Goal
Copy out every one of the following lines word for word.

Dataset rows
___
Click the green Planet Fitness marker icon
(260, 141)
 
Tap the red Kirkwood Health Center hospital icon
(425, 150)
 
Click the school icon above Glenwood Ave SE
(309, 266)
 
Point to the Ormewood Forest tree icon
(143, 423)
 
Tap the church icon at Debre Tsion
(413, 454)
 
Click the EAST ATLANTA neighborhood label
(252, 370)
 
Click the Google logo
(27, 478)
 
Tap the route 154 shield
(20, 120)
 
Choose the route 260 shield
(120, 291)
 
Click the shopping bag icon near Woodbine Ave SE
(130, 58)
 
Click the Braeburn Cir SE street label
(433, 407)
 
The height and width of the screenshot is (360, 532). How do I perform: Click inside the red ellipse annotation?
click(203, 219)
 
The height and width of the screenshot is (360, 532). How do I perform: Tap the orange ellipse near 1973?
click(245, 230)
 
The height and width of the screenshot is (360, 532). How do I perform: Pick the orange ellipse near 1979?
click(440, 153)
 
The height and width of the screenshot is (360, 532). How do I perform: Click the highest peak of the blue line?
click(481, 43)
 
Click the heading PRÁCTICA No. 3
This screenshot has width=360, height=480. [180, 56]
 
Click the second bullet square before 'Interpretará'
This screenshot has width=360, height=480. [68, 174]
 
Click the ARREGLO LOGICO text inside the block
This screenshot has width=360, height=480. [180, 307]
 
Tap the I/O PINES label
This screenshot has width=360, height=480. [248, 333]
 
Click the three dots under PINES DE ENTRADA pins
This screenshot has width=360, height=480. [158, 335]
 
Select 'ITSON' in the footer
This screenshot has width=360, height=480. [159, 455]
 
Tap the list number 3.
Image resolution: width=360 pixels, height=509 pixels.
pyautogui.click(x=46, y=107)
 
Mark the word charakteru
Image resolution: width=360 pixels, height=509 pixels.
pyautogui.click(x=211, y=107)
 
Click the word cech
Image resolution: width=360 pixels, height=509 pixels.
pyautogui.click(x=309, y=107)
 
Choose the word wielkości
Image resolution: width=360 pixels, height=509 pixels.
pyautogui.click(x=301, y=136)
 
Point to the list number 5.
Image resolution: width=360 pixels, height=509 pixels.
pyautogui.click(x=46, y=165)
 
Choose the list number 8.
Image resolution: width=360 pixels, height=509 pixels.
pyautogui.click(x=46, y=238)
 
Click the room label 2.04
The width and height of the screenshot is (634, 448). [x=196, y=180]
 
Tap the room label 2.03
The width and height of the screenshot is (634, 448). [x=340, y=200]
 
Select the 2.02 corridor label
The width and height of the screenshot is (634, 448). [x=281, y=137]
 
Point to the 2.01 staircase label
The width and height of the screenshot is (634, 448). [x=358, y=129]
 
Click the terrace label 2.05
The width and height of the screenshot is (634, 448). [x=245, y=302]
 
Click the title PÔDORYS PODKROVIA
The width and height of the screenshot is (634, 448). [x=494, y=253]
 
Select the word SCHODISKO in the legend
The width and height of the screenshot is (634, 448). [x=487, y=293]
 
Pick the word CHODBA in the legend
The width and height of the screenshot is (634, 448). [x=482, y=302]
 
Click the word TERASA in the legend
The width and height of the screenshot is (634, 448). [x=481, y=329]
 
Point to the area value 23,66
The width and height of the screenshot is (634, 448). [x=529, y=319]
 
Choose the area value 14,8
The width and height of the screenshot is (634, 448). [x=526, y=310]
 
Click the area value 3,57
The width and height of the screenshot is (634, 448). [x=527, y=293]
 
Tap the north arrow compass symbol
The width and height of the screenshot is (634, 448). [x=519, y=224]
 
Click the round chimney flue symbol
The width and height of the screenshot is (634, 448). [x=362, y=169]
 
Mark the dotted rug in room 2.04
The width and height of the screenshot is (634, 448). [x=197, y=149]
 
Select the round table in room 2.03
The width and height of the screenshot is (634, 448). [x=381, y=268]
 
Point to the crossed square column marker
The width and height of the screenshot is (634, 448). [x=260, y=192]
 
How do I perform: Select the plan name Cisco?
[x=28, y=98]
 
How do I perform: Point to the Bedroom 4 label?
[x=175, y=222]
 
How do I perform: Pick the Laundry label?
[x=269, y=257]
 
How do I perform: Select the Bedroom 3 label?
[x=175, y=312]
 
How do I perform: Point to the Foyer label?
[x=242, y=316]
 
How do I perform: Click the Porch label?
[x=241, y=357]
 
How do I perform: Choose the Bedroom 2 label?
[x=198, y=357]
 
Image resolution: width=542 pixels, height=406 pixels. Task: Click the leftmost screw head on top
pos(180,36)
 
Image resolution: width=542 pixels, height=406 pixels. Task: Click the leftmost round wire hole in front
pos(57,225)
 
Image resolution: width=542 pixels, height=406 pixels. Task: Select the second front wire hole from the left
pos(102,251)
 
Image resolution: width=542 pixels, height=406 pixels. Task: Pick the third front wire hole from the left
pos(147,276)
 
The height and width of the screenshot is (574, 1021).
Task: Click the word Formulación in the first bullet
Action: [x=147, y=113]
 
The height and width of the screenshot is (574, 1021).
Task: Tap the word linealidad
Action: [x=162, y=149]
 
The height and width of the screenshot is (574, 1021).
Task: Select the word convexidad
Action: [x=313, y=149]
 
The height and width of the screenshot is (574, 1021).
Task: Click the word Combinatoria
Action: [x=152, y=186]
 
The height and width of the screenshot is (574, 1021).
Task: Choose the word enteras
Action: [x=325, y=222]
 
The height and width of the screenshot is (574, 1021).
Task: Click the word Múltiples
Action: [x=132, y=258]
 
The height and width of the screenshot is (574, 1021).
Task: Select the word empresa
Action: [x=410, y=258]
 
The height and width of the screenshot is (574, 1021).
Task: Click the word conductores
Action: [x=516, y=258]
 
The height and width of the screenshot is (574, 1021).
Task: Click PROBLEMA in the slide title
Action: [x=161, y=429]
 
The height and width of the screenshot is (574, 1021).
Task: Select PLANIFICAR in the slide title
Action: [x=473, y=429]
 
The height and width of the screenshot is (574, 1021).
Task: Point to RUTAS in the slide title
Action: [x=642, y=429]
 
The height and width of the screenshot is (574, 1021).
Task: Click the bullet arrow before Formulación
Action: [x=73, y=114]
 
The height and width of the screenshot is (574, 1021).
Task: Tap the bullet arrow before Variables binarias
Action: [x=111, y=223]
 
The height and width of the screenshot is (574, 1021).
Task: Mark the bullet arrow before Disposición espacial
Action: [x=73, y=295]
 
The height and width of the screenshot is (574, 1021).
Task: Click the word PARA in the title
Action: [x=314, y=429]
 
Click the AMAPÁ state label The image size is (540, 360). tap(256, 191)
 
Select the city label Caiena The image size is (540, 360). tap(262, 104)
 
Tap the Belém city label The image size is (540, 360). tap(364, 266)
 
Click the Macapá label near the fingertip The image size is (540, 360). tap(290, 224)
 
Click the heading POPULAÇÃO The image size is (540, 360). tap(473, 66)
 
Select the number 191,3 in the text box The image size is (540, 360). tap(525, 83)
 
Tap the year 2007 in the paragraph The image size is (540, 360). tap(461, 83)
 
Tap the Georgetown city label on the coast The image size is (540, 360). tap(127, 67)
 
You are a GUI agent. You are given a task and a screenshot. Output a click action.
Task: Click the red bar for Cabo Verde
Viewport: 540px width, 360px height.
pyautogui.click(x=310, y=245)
___
The result
Click the green Planet Fitness marker icon
(260, 141)
 
Tap the red Kirkwood Health Center hospital icon
(425, 150)
 
Click the school icon above Glenwood Ave SE
(309, 266)
 
Point to the Ormewood Forest tree icon
(143, 423)
 
Tap the church icon at Debre Tsion
(413, 454)
 
Click the EAST ATLANTA neighborhood label
(252, 370)
 
Click the Google logo
(27, 478)
 
Tap the route 154 shield
(20, 120)
 
Choose the route 260 shield
(120, 291)
 
Click the shopping bag icon near Woodbine Ave SE
(130, 58)
 
Click the Braeburn Cir SE street label
(433, 407)
 
The height and width of the screenshot is (360, 532). How do I perform: Click inside the red ellipse annotation?
click(203, 219)
 
The height and width of the screenshot is (360, 532). How do I perform: Tap the orange ellipse near 1973?
click(245, 230)
 
The height and width of the screenshot is (360, 532). How do I perform: Pick the orange ellipse near 1979?
click(440, 153)
 
The height and width of the screenshot is (360, 532). How do I perform: Click the highest peak of the blue line?
click(481, 43)
 
Click the heading PRÁCTICA No. 3
This screenshot has width=360, height=480. [180, 56]
 
Click the second bullet square before 'Interpretará'
This screenshot has width=360, height=480. [68, 174]
 
Click the ARREGLO LOGICO text inside the block
This screenshot has width=360, height=480. [180, 307]
 
Tap the I/O PINES label
This screenshot has width=360, height=480. [248, 333]
 
Click the three dots under PINES DE ENTRADA pins
This screenshot has width=360, height=480. [158, 335]
 
Select 'ITSON' in the footer
This screenshot has width=360, height=480. [159, 455]
 
Tap the list number 3.
Image resolution: width=360 pixels, height=509 pixels.
pyautogui.click(x=46, y=107)
 
Mark the word charakteru
Image resolution: width=360 pixels, height=509 pixels.
pyautogui.click(x=211, y=107)
 
Click the word cech
Image resolution: width=360 pixels, height=509 pixels.
pyautogui.click(x=309, y=107)
 
Choose the word wielkości
Image resolution: width=360 pixels, height=509 pixels.
pyautogui.click(x=301, y=136)
 
Point to the list number 5.
Image resolution: width=360 pixels, height=509 pixels.
pyautogui.click(x=46, y=165)
 
Choose the list number 8.
Image resolution: width=360 pixels, height=509 pixels.
pyautogui.click(x=46, y=238)
 
Click the room label 2.04
The width and height of the screenshot is (634, 448). [x=196, y=180]
 
Tap the room label 2.03
The width and height of the screenshot is (634, 448). [x=340, y=200]
 
Select the 2.02 corridor label
The width and height of the screenshot is (634, 448). [x=281, y=137]
 
Point to the 2.01 staircase label
The width and height of the screenshot is (634, 448). [x=358, y=129]
 
Click the terrace label 2.05
The width and height of the screenshot is (634, 448). [x=245, y=302]
 
Click the title PÔDORYS PODKROVIA
The width and height of the screenshot is (634, 448). [x=494, y=253]
 
Select the word SCHODISKO in the legend
The width and height of the screenshot is (634, 448). [x=487, y=293]
 
Pick the word CHODBA in the legend
The width and height of the screenshot is (634, 448). [x=482, y=302]
 
Click the word TERASA in the legend
The width and height of the screenshot is (634, 448). [x=481, y=329]
 
Point to the area value 23,66
The width and height of the screenshot is (634, 448). [x=529, y=319]
 
Choose the area value 14,8
The width and height of the screenshot is (634, 448). [x=526, y=310]
 
Click the area value 3,57
The width and height of the screenshot is (634, 448). [x=527, y=293]
 
Tap the north arrow compass symbol
The width and height of the screenshot is (634, 448). [x=519, y=224]
 
Click the round chimney flue symbol
The width and height of the screenshot is (634, 448). [x=362, y=169]
 
Mark the dotted rug in room 2.04
The width and height of the screenshot is (634, 448). [x=197, y=149]
 
Select the round table in room 2.03
The width and height of the screenshot is (634, 448). [x=381, y=268]
 
Point to the crossed square column marker
The width and height of the screenshot is (634, 448). [x=260, y=192]
 
How do I perform: Select the plan name Cisco?
[x=28, y=98]
 
How do I perform: Point to the Bedroom 4 label?
[x=175, y=222]
 
How do I perform: Pick the Laundry label?
[x=269, y=257]
 
How do I perform: Select the Bedroom 3 label?
[x=175, y=312]
 
How do I perform: Point to the Foyer label?
[x=242, y=316]
 
How do I perform: Click the Porch label?
[x=241, y=357]
 
How do I perform: Choose the Bedroom 2 label?
[x=198, y=357]
 
Image resolution: width=542 pixels, height=406 pixels. Task: Click the leftmost screw head on top
pos(180,36)
 
Image resolution: width=542 pixels, height=406 pixels. Task: Click the leftmost round wire hole in front
pos(57,225)
 
Image resolution: width=542 pixels, height=406 pixels. Task: Select the second front wire hole from the left
pos(102,251)
 
Image resolution: width=542 pixels, height=406 pixels. Task: Pick the third front wire hole from the left
pos(147,276)
 
The height and width of the screenshot is (574, 1021).
Task: Click the word Formulación in the first bullet
Action: [x=147, y=113]
 
The height and width of the screenshot is (574, 1021).
Task: Tap the word linealidad
Action: [x=162, y=149]
 
The height and width of the screenshot is (574, 1021).
Task: Select the word convexidad
Action: [x=313, y=149]
 
The height and width of the screenshot is (574, 1021).
Task: Click the word Combinatoria
Action: [x=152, y=186]
 
The height and width of the screenshot is (574, 1021).
Task: Choose the word enteras
Action: [x=325, y=222]
 
The height and width of the screenshot is (574, 1021).
Task: Click the word Múltiples
Action: [x=132, y=258]
 
The height and width of the screenshot is (574, 1021).
Task: Select the word empresa
Action: [x=410, y=258]
 
The height and width of the screenshot is (574, 1021).
Task: Click the word conductores
Action: [x=516, y=258]
 
The height and width of the screenshot is (574, 1021).
Task: Click PROBLEMA in the slide title
Action: [x=161, y=429]
 
The height and width of the screenshot is (574, 1021).
Task: Select PLANIFICAR in the slide title
Action: [x=473, y=429]
 
The height and width of the screenshot is (574, 1021).
Task: Point to RUTAS in the slide title
Action: [x=642, y=429]
 
The height and width of the screenshot is (574, 1021).
Task: Click the bullet arrow before Formulación
Action: [x=73, y=114]
 
The height and width of the screenshot is (574, 1021).
Task: Tap the bullet arrow before Variables binarias
Action: [x=111, y=223]
 
The height and width of the screenshot is (574, 1021).
Task: Mark the bullet arrow before Disposición espacial
Action: [x=73, y=295]
 
The height and width of the screenshot is (574, 1021).
Task: Click the word PARA in the title
Action: [x=314, y=429]
 
Click the AMAPÁ state label The image size is (540, 360). tap(256, 191)
 
Select the city label Caiena The image size is (540, 360). tap(262, 104)
 
Tap the Belém city label The image size is (540, 360). tap(364, 266)
 
Click the Macapá label near the fingertip The image size is (540, 360). tap(290, 224)
 
Click the heading POPULAÇÃO The image size is (540, 360). tap(473, 66)
 
Select the number 191,3 in the text box The image size is (540, 360). tap(525, 83)
 
Tap the year 2007 in the paragraph The image size is (540, 360). tap(461, 83)
 
Tap the Georgetown city label on the coast The image size is (540, 360). tap(127, 67)
 
You are a GUI agent. You are given a task and a screenshot. Output a click action.
Task: Click the red bar for Cabo Verde
Viewport: 540px width, 360px height.
pyautogui.click(x=310, y=245)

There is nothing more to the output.